Feb 22

Sufficiency and minimal sufficiency

Sufficiency and minimal sufficiency

Sufficient statistic

I find that in the notation of a statistic it is better to reflect the dependence on the argument. So I write T\left( X\right) for a statistic, where X is a sample, instead of a faceless U or V.

Definition 1. The statistic T\left( X\right) is called sufficient for the parameter \theta if the distribution of X conditional on T\left( X\right) does not depend on \theta .

The main results on sufficiency and minimal sufficiency become transparent if we look at them from the point of view of Maximum Likelihood (ML) estimation.
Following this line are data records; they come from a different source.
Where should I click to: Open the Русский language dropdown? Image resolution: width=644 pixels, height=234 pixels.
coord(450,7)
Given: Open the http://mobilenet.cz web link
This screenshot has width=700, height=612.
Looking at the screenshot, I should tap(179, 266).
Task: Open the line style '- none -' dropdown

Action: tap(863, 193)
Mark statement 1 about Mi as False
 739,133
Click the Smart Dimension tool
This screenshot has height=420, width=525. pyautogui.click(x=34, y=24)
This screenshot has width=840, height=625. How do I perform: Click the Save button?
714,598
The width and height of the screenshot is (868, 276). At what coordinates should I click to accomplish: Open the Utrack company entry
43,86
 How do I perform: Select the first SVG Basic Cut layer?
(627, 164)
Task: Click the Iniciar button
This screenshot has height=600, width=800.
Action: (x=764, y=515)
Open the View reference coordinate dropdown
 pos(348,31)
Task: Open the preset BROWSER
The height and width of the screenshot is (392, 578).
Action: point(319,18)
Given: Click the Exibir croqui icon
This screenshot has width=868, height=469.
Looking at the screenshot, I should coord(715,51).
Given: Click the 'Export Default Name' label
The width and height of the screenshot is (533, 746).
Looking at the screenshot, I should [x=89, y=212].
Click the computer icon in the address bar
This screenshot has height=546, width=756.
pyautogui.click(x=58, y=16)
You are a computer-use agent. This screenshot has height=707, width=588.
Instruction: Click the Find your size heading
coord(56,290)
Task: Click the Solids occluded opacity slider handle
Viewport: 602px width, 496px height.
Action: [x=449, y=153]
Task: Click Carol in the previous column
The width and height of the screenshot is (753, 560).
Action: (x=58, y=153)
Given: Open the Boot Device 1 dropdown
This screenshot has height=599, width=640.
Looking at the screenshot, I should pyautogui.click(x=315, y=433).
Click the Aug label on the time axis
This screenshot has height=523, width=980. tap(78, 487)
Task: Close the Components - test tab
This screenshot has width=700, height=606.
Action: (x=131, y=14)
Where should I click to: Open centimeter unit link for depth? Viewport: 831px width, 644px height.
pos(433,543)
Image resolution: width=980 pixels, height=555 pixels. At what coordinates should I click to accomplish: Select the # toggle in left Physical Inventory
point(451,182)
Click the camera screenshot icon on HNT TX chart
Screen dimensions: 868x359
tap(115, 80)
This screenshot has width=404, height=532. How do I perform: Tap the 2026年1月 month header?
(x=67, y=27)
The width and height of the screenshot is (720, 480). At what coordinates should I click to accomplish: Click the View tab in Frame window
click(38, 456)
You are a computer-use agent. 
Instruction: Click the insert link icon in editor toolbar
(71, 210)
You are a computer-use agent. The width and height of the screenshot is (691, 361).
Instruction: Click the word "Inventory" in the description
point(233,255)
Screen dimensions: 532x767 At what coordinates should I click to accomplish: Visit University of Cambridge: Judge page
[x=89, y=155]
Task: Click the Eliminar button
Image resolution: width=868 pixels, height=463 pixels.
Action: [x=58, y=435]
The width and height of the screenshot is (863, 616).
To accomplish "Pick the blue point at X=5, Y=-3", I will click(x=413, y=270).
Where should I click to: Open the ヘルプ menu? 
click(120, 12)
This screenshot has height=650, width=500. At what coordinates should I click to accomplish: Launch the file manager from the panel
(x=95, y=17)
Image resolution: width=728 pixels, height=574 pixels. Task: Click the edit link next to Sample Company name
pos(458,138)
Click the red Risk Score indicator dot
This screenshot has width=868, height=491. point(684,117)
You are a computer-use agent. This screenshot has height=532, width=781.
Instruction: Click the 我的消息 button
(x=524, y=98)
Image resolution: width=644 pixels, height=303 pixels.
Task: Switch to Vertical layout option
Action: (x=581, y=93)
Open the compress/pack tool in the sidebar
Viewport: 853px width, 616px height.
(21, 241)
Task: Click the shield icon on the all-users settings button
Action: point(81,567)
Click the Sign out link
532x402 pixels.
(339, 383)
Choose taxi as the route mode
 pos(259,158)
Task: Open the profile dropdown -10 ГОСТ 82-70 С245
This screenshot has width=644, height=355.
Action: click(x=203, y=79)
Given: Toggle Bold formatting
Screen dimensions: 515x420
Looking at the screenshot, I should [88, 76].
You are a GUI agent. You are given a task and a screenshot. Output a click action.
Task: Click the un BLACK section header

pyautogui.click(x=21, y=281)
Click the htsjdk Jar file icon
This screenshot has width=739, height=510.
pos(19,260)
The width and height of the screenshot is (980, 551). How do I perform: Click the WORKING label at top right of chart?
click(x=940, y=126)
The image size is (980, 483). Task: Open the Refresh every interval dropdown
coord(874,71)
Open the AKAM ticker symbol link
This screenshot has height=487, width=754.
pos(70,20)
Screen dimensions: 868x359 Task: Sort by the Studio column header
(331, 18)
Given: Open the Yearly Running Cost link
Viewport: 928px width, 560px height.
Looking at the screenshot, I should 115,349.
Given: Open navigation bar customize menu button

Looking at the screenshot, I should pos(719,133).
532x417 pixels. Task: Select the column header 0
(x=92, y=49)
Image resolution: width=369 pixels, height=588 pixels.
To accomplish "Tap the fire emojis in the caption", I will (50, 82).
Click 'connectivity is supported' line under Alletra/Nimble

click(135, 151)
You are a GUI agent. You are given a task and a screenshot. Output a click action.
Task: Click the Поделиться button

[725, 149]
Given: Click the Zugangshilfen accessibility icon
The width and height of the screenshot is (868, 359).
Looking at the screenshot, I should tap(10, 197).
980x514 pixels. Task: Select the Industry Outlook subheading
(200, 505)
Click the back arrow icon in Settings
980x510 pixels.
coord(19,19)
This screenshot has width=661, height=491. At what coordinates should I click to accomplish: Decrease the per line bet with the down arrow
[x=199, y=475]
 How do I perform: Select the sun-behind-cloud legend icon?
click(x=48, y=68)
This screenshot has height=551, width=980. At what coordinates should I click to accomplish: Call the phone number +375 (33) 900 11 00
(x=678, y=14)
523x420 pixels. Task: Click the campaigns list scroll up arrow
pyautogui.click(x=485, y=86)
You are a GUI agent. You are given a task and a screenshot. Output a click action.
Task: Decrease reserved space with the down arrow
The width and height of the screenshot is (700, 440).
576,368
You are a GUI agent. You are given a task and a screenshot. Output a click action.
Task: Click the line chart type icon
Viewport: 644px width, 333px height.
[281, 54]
Let f_{X}\left( x,\theta \right) be the joint density of the vector X=\left( X_{1},...,X_{n}\right) , where \theta is a parameter (possibly a vector). The ML estimator is obtained by maximizing over \theta the function f_{X}\left( x,\theta \right) with x=\left(x_{1},...,x_{n}\right) fixed at the observed data. The estimator depends on the data and can be denoted \hat{\theta}_{ML}\left( x\right) .

Fisher-Neyman theorem. T\left( X\right) is sufficient for \theta if and only if the joint density can be represented as

(1) f_{X}\left( x,\theta \right) =g\left( T\left( x\right) ,\theta \right) k\left( x\right)

where, as the notation suggests, g depends on x only through T\left(x\right) and k does not depend on \theta .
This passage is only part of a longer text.